ACTION ITEM:
Once a line is found to contain "cell", copy it out of the listing.
= = = = = = =
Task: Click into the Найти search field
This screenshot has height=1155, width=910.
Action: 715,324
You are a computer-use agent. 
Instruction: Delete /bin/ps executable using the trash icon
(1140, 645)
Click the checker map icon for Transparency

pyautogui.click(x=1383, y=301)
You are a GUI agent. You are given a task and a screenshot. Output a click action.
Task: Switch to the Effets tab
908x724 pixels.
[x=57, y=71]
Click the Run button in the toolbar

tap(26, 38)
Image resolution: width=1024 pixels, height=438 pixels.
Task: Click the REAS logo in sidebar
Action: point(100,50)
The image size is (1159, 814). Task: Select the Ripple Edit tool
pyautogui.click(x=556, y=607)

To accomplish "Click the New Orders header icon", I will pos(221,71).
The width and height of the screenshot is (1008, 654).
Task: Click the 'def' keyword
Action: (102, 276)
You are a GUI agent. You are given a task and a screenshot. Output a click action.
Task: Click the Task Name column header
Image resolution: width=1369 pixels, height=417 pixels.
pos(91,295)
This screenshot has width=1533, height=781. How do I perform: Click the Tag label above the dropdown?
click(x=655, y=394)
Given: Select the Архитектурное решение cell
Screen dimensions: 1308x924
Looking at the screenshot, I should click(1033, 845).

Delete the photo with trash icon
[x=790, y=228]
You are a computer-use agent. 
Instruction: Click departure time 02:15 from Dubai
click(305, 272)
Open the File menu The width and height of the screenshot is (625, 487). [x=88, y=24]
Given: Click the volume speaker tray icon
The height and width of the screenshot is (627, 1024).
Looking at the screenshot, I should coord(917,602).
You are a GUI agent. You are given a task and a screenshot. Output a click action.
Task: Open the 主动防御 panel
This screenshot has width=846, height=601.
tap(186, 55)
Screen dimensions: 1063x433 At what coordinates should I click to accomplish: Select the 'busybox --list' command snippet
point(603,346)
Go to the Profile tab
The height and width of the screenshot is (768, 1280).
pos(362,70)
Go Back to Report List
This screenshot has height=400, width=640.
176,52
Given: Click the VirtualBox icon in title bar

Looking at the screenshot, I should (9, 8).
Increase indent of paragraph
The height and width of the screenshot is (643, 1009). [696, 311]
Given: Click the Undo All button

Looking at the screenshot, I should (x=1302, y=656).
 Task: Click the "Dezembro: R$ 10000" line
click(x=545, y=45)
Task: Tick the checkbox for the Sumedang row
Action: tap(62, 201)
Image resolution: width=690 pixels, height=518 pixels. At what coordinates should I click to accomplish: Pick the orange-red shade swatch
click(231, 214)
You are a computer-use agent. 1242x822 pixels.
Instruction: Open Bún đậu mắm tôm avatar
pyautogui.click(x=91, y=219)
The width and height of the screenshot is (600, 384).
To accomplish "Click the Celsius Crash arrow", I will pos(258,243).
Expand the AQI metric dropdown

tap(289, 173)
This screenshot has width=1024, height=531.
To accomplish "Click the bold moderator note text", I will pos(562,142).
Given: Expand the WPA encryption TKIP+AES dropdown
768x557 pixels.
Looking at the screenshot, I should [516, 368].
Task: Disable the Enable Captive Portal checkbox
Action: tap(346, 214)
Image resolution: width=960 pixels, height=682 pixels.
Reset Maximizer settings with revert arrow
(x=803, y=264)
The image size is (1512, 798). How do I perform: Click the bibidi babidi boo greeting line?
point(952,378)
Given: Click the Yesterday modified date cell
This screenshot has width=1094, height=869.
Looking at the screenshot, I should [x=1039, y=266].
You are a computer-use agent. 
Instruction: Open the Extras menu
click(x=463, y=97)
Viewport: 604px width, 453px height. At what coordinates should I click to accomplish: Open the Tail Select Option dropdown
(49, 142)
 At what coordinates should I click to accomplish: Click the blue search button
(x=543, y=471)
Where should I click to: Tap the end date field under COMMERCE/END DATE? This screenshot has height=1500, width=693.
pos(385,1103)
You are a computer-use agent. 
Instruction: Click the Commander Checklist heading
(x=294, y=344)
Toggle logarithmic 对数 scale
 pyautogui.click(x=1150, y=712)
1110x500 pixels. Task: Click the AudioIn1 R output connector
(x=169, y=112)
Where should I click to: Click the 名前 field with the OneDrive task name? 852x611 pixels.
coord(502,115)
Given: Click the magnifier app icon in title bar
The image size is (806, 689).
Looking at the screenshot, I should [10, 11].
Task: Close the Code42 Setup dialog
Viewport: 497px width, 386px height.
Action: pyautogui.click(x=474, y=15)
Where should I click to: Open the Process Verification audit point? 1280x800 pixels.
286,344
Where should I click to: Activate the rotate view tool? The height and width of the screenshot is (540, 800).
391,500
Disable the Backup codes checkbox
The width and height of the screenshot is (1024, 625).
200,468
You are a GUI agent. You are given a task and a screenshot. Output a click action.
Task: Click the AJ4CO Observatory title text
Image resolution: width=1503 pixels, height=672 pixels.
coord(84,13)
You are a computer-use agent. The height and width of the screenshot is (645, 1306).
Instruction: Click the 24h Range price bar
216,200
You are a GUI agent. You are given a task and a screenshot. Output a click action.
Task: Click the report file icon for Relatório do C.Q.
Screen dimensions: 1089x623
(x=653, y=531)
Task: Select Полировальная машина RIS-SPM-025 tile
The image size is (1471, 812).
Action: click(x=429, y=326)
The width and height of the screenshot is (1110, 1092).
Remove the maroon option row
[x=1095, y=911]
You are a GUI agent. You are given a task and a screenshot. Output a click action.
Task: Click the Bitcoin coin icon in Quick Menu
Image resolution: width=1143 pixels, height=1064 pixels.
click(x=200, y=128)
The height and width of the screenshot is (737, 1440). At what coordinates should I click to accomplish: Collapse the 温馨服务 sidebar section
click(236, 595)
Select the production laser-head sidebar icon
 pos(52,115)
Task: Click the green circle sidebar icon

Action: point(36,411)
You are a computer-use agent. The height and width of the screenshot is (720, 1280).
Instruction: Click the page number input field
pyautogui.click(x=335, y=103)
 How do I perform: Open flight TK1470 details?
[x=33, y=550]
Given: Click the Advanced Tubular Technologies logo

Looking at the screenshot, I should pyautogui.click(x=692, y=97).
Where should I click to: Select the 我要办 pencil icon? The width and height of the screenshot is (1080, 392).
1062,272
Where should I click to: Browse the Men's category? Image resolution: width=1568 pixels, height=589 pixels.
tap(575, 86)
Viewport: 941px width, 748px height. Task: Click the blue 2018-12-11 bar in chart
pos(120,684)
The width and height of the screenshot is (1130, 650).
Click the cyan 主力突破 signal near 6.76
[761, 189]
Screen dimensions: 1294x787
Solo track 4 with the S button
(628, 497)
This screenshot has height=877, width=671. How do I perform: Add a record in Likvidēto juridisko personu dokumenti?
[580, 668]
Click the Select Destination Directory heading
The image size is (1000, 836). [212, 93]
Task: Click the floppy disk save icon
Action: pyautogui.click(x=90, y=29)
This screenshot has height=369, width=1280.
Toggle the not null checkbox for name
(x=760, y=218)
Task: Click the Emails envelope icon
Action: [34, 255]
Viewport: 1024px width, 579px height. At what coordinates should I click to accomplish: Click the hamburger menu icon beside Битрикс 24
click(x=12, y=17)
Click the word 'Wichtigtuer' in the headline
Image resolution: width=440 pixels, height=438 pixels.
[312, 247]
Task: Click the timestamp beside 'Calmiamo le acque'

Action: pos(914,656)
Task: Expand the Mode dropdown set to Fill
= = = = = = =
ANSWER SPACE:
Given: Select the Архитектурное решение cell
Given: Click the Yesterday modified date cell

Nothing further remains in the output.